Category Archives: Law

THE DEAN’S LIST OF DUMB AND DUMBER

Following the forced resignation of Yale Professor Erika Christakis, former Vermont Governor and Democratic Party Chairman Howard Dean tweeted:

Yale faculty member at center of protests will leave teaching role http://fw.to/4CDnirR  Free speech is good. Respecting others is better.
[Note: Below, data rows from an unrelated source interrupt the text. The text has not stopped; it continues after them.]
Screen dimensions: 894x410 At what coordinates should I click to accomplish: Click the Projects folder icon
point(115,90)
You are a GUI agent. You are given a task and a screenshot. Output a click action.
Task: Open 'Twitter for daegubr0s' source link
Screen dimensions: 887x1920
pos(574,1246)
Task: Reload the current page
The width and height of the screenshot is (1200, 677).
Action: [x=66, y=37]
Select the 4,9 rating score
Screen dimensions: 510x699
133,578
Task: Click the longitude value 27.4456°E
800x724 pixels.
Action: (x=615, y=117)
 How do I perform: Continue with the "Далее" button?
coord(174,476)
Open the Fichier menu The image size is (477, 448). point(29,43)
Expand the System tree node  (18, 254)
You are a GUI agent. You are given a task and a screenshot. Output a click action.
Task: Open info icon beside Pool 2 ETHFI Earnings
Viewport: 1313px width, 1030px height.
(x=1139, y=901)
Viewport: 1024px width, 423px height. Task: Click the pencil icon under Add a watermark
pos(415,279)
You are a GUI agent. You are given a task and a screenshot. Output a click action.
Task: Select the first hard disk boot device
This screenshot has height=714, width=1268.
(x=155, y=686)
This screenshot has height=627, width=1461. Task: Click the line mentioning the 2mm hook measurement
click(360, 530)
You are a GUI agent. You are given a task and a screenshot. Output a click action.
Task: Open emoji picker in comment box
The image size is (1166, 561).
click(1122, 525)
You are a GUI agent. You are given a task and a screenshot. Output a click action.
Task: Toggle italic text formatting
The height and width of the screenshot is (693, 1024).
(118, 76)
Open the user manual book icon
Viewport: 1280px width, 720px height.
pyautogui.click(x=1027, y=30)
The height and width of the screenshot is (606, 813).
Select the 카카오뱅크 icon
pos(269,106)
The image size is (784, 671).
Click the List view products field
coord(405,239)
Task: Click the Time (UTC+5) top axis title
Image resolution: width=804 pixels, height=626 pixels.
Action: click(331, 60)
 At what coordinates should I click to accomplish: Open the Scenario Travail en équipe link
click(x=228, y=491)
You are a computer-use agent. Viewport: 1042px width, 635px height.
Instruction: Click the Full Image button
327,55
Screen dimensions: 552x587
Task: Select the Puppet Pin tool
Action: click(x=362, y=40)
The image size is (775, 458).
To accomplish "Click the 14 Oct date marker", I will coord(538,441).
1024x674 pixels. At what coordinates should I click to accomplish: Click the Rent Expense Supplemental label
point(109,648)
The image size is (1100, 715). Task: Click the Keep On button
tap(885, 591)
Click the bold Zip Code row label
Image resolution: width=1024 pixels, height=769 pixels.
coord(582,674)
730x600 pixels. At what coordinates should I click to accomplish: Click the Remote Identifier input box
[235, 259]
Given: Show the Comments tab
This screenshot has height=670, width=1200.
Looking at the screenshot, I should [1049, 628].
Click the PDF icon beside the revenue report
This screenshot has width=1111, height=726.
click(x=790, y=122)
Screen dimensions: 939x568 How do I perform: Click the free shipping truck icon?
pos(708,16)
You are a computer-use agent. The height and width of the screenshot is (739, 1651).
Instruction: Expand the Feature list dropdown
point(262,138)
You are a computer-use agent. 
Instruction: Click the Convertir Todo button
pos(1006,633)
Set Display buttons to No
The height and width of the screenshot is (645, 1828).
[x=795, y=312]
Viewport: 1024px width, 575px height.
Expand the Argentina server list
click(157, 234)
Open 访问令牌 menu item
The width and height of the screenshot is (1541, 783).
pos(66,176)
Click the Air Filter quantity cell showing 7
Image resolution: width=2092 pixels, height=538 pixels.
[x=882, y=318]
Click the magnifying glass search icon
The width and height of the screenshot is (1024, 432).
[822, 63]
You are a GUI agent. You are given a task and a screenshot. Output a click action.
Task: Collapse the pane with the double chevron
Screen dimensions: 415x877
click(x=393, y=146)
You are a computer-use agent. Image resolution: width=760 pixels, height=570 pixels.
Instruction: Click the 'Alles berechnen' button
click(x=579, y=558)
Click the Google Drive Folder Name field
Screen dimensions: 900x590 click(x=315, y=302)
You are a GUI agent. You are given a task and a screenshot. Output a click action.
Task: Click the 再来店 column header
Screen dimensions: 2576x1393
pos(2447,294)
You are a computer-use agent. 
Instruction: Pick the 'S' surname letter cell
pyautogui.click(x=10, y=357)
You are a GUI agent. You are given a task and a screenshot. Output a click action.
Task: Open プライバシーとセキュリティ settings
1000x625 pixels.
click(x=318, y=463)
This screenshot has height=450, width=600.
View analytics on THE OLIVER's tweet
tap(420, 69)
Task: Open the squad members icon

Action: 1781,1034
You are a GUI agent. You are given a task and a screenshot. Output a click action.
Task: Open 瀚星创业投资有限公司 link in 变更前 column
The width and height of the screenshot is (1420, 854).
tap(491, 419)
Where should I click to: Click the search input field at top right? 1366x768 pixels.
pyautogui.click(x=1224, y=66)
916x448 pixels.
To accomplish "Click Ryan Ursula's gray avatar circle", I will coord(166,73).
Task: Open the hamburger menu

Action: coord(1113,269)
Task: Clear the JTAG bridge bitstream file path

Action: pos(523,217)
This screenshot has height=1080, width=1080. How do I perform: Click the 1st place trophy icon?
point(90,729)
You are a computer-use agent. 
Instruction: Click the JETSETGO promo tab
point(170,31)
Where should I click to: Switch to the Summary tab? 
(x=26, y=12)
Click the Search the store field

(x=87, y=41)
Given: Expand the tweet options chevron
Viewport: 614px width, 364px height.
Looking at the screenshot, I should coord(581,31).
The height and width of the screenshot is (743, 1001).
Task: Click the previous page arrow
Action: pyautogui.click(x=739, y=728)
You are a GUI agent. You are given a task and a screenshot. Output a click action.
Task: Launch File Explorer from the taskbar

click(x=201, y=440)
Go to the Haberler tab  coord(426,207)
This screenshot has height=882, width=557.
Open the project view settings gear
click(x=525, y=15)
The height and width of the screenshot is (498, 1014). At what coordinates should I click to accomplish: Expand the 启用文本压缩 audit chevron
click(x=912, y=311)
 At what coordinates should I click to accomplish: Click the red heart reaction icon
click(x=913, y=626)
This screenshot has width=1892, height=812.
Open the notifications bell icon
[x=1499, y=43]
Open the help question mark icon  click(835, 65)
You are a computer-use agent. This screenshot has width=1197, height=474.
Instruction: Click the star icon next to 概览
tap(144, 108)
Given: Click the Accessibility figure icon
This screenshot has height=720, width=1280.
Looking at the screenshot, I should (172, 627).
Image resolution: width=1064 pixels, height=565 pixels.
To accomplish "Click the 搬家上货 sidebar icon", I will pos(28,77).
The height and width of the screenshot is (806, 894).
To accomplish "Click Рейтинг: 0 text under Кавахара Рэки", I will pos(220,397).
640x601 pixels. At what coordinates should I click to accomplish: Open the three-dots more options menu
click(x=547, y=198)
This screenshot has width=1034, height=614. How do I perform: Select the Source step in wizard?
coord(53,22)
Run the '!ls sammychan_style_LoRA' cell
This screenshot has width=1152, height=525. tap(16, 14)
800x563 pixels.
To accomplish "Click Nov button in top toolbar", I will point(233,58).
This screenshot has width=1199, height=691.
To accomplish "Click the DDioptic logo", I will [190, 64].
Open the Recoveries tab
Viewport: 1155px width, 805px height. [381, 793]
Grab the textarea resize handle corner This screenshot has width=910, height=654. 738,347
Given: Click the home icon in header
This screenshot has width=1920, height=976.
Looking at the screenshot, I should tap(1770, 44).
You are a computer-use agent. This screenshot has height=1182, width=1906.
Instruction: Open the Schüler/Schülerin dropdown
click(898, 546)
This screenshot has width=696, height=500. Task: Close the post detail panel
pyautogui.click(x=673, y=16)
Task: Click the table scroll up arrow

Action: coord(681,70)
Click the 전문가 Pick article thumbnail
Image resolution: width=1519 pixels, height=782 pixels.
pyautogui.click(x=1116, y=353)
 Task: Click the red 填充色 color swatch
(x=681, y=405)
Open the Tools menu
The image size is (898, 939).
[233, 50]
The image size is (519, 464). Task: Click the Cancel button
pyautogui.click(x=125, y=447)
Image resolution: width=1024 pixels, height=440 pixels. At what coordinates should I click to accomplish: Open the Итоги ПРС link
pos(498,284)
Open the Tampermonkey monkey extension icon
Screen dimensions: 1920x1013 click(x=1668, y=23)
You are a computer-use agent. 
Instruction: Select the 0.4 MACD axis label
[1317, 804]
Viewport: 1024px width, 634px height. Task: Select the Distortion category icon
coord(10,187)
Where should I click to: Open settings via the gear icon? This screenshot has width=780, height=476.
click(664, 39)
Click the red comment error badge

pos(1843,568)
Many remember Howard Dean as the author of the 2004 “Scream,” the incoherent squawk that doomed his presidential campaign. While both were inane, the Tweet may outclass the Scream in fundamental dumbness.
dumb and dumberdumb
First, some background.  The Yale faculty member mentioned in the Tweet is Erika Christakis, a respected expert in early childhood education.  Last Fall, 13 members of the Intercultural Affairs Committee at Yale — administrators with too much time on their hands, apparently — circulated an email advising students on which Halloween costumes were and were not appropriate. The Committee warned students not to make “culturally unaware or insensitive choices,” and advised them to visit https://www.pinterest.com/yalecces/, to see “a great resource for costume ideas organized by [Yale’s] own Community & Consent Educators.”

That website truly is worth a visit – especially by parents concerned with the rising cost of college tuition. In addition to warning against “culturally insensitive costumes,” it warns students to “avoid costumes that prevent you from breathing” and “costumes that prevent you from going to the bathroom.” Thus do college administrators justify their salaries.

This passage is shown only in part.